[Stored records]
==*==

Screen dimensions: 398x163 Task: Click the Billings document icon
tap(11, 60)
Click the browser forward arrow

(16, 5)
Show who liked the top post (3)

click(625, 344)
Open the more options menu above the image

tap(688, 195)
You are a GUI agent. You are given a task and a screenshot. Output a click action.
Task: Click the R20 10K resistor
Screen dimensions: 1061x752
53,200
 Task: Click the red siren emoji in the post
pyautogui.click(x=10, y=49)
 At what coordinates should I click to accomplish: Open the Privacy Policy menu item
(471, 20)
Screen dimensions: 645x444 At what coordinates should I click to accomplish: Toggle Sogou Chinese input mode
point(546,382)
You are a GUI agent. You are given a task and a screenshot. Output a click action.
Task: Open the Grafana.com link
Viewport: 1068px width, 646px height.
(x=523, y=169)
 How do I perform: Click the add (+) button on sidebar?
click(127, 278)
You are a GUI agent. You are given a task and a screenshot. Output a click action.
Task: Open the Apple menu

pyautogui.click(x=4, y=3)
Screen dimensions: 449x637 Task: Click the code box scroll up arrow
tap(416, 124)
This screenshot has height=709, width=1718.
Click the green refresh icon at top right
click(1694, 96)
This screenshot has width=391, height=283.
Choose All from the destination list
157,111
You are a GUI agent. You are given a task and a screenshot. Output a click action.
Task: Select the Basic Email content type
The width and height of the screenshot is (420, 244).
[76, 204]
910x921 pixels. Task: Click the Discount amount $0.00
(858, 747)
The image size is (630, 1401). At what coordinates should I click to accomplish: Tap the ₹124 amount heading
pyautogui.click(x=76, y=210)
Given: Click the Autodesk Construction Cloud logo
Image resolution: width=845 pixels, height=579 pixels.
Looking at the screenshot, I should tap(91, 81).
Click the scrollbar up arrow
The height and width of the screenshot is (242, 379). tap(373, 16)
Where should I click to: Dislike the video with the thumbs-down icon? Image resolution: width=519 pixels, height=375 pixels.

==*==

#### What is needed
The lines you return should be those above that contain the word "This", every one of them.

#### Task output
This screenshot has height=709, width=1718.
This screenshot has width=391, height=283.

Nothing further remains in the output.